The USD rose against the CAD last week, closing 0.1% higher at 1.3201, amid a lack of any major economic news from Canada this week. The USD hit a high of 1.3355 and a low of 1.3144 against the CAD in the previous week. The pair is expected to witness its first support at 1.3111 and second support at 1.3022, while the first resistance is expected at 1.3322 and second resistance at 1.3444. Going ahead, next week’s Q2 GDP numbers as well as August unemployment rate data for Canada, would be of importance to CAD traders.
Last week, the AUD traded 1.97% lower against the USD and closed at 0.7173, amid disappointing Q2 domestic capex data for Australia. Meanwhile, Australia’s construction work done unexpectedly increased in June quarter. The pair traded at a high of 0.7277 and a low of 0.7044 during the previous week. The pair is expected to find its first support at 0.7052 and first resistance at 0.7285. The second support is expected at 0.6932 and second resistance at 0.7398. In the next week, Australia’s Q2 economic growth figures would be keenly awaited by the market players. Additionally, RBA’s interest rate decision, which is widely expected to remain unchanged at 2%, would also grab a lot of attention.
Last week, gold fell 2.34% to close at USD1133.60 per ounce, as the equity markets across the globe rebounded from the recent sharp sell-off and after positive macroeconomic data from the US reduced the safe haven allure of the yellow metal. Last week, the precious metal traded at a high of USD1169.80 per ounce and a low of USD1116.90 per ounce. Gold is expected to its find support at USD1109.80 per ounce, and a fall through could take it to the next support level of USD1086.90 per ounce. The yellow metal is expected to find its first resistance at USD1162.70 per ounce, and a rise through could take it to the next resistance level of USD1192.70 per ounce.
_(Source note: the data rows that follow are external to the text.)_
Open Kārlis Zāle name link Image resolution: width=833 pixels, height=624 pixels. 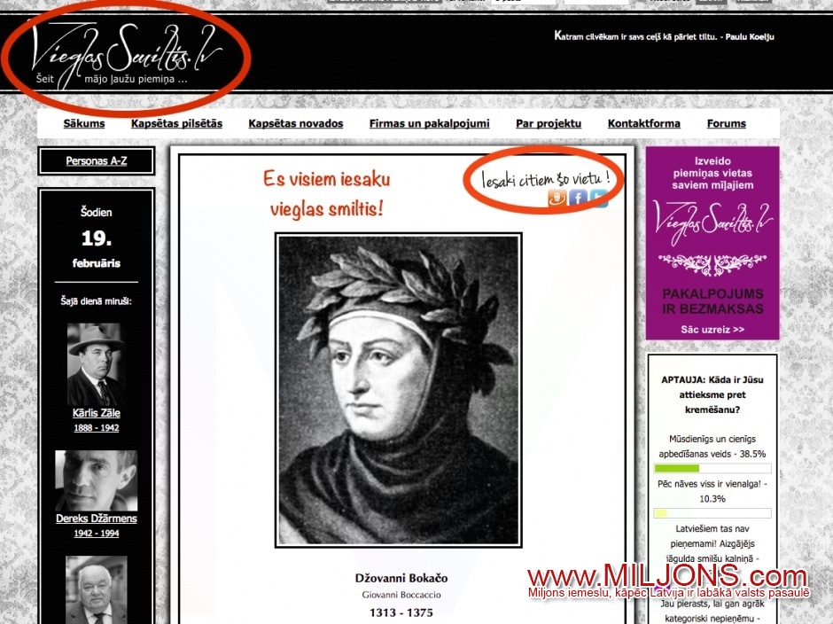[96, 413]
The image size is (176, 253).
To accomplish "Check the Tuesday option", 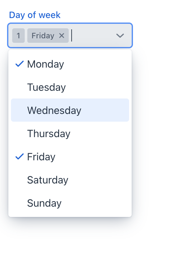I will coord(70,87).
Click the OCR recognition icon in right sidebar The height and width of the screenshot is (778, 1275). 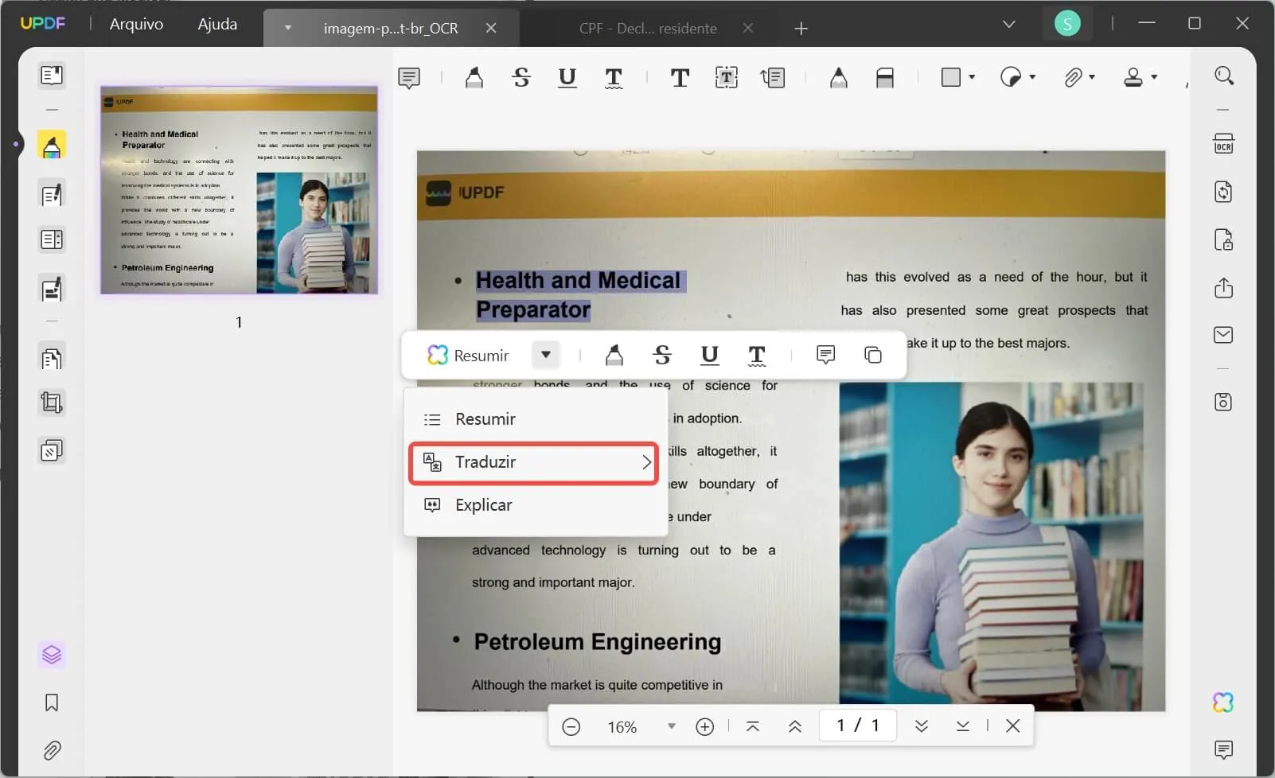pos(1223,144)
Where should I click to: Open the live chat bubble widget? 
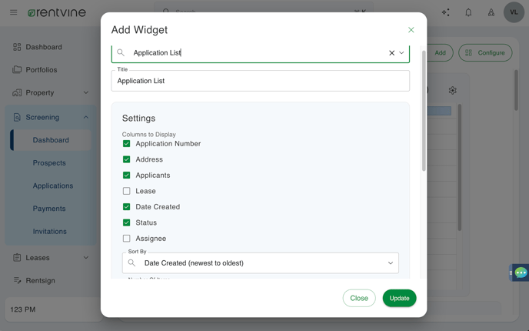(521, 272)
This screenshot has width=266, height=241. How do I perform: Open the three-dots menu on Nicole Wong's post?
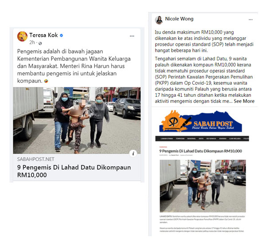250,20
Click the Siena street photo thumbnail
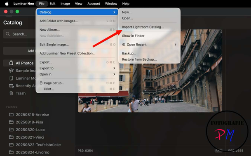 click(150, 71)
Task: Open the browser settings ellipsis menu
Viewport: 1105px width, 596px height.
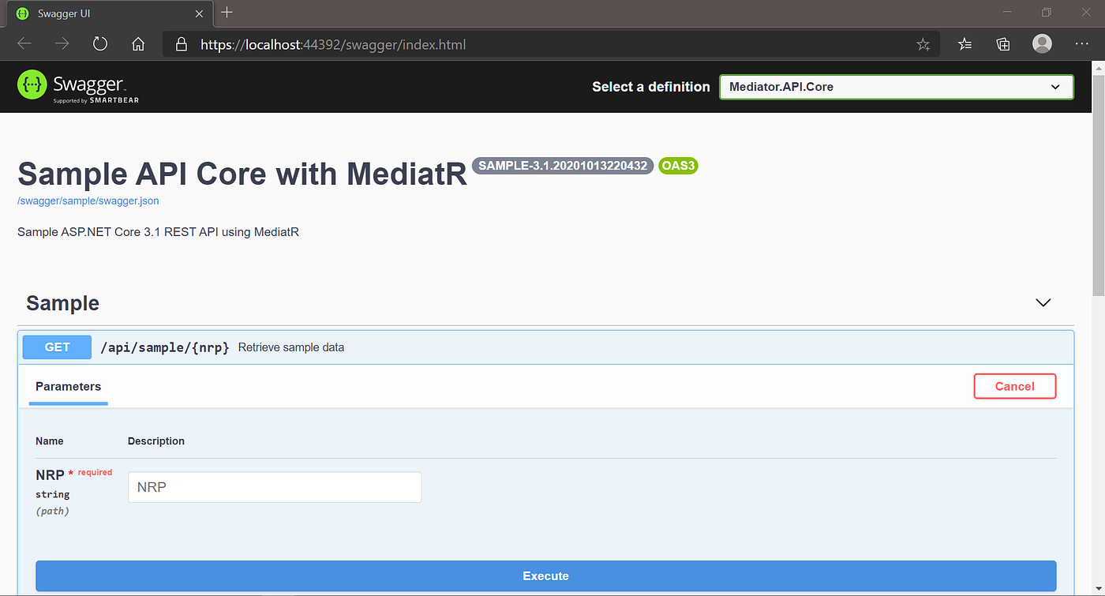Action: (1083, 44)
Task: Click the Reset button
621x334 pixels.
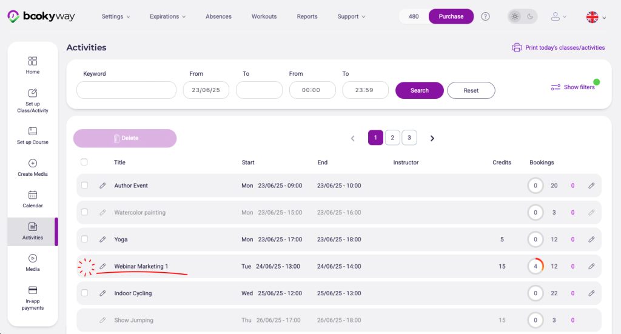Action: (x=471, y=90)
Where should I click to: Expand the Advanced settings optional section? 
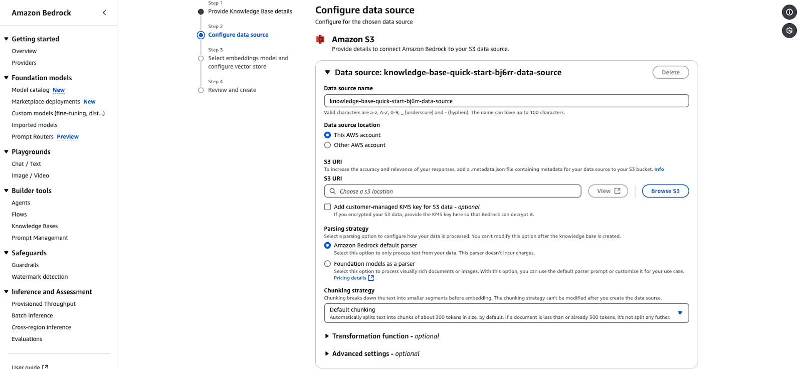(327, 354)
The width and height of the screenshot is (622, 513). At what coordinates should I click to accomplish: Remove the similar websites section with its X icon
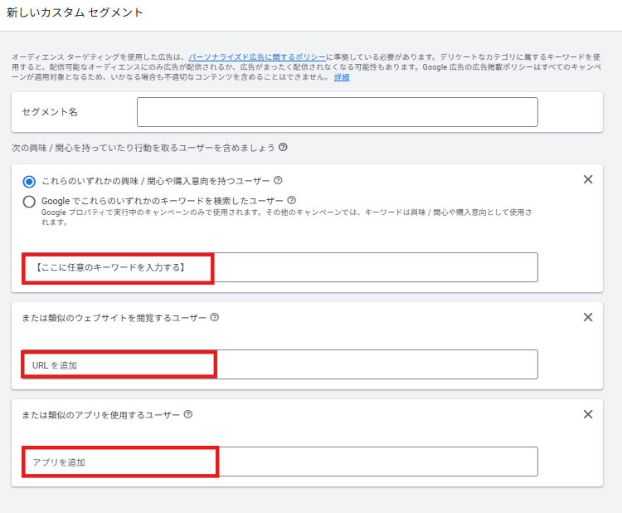588,317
Crude oil strengthened in the previous week, closing 11.79% higher at USD45.22 per barrel as encouraging US durable goods coupled with higher revised US GDP data raised the global demand outlook of the commodity. In addition, the EIA as well as the API revealed a drop in the US crude oil stockpiles for the past week. The oil prices further improved after Norway’s Oil Minister, Tord Lien, stated that the current price level is “unsustainable” and that there is no reason for the prices to remain “below $55” a barrel. The black metal hit a high of USD45.90 per barrel and a low of USD37.75 per barrel in the previous week. The commodity is expected to find its first support at USD40.04 per barrel and first resistance at USD48.19 per barrel. The second support is expected at USD34.82 per barrel and second resistance at USD51.12 per barrel.